Dans le souci d’informer clairement les manifestants sur l’évolution de la posture des forces de l’ordre, j’ai donné instruction qu’une information plus claire soit dispensée à l’adresse des participants à la manifestation :
J’ai demandé aux services du ministère de réaliser avant la fin de l’année l’harmonisation des règles juridiques qui encadrent le maintien de l’ordre dans la police et dans la gendarmerie. Ces règles doivent gagner en précision et s’appliquer indistinctement aux deux forces, notamment en ce qui concerne l’usage des munitions.
La présence permanente d’une autorité civile spécialement déléguée par le préfet lors des opérations de maintien de l’ordre deviendra obligatoire. Elle permettra de réévaluer en temps réel le dispositif, mais aussi sa pertinence et son dimensionnement.
J’ai décidé par ailleurs que toutes les opérations de maintien de l’ordre à risque seront dorénavant intégralement filmées, dans le cadre juridique qui organise la prise de vues dans l’espace public. Il sera, si nécessaire, adapté.
Enfin, un groupe de travail commun à la police et à la gendarmerie est constitué sur les techniques de maintien de l’ordre et leur évolution envisageable. Il s’agira de travailler à l’amélioration constante de notre doctrine de maintien de l’ordre. Ce groupe partagera des retours d’expérience pour faire évoluer les pratiques, mais travaillera aussi à l’évaluation systématique des munitions utilisées. Il associera, en utilisant les ressources de l’Institut national des hautes études de la sécurité et de la justice (INHESJ), des compétences en sciences sociales.

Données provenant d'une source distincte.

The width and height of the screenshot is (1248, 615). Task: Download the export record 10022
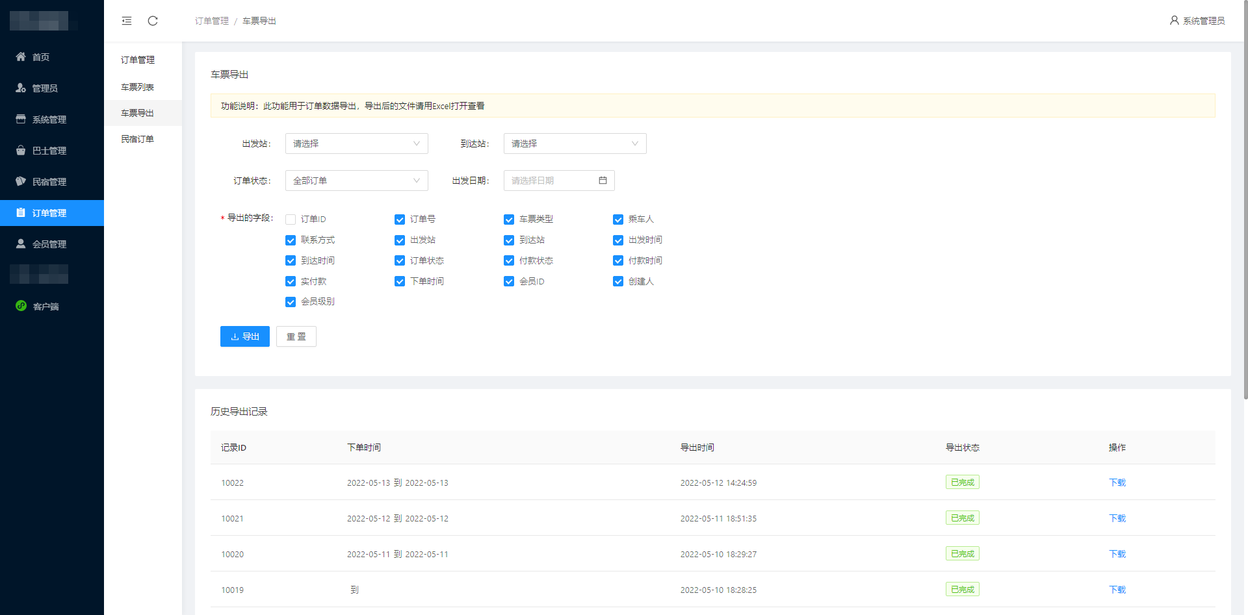(x=1117, y=483)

Il étudiera enfin, avec le concours de la Délégation ministérielle aux industries de sécurité, la possibilité de recourir à chaque instant à des moyens techniques alternatifs.
Il s’agira d’améliorer en continu notre doctrine de maintien de l’ordre. Ce groupe partagera des retours d’expérience pour faire évoluer les pratiques et procèdera également à l’évaluation des munitions et techniques utilisées, en comparaison avec celles qu’emploient les grandes démocraties.

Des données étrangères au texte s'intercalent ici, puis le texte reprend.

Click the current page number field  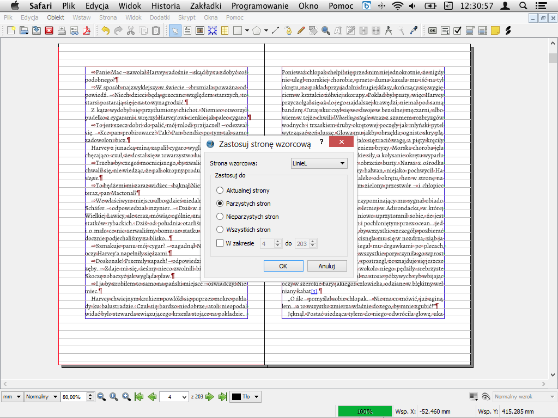[170, 397]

Dans ce souci constant qui est le mien, je souhaite que la représentation nationale soit informée en permanence des conditions du maintien de l’ordre en France et associée à son adaptation au contexte. Un rapport annuel sera notamment présenté, à mon initiative, aux présidents de la commission des lois et des commissions en charge de la sécurité des deux Chambres. Les travaux du groupe de travail que je viens d’évoquer sera, de la même manière, partagé avec les parlementaires.

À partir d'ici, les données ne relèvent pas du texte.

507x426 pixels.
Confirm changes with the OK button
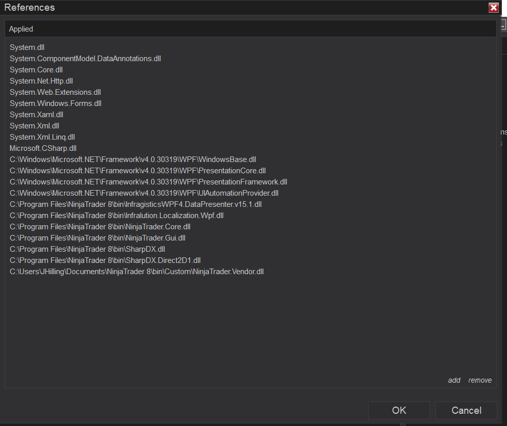pos(399,410)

Les organisations syndicales de la police nationale comme le conseil de la fonction militaire de la gendarmerie nationale seront évidemment pleinement associées à la démarche de fond que j’engage dès maintenant.
Voilà, Mesdames et Messieurs, les mesures que je souhaitais vous annoncer aujourd’hui. Elles obéissent à l’impératif que je me suis donné après la tragédie de Sivens : un tel drame ne doit plus être possible.
Ces mesures s’inscrivent dans ma conception de la mission de l’Etat qui est de faire respecter le droit. Parce que je crois en l’Etat et en l’Etat de droit. Elles traduisent mon devoir de responsabilité et la volonté, qui a toujours été, profondément, la mienne, d’apaisement.
Je vous remercie et suis prêt, si vous le souhaitez, à répondre à quelques questions.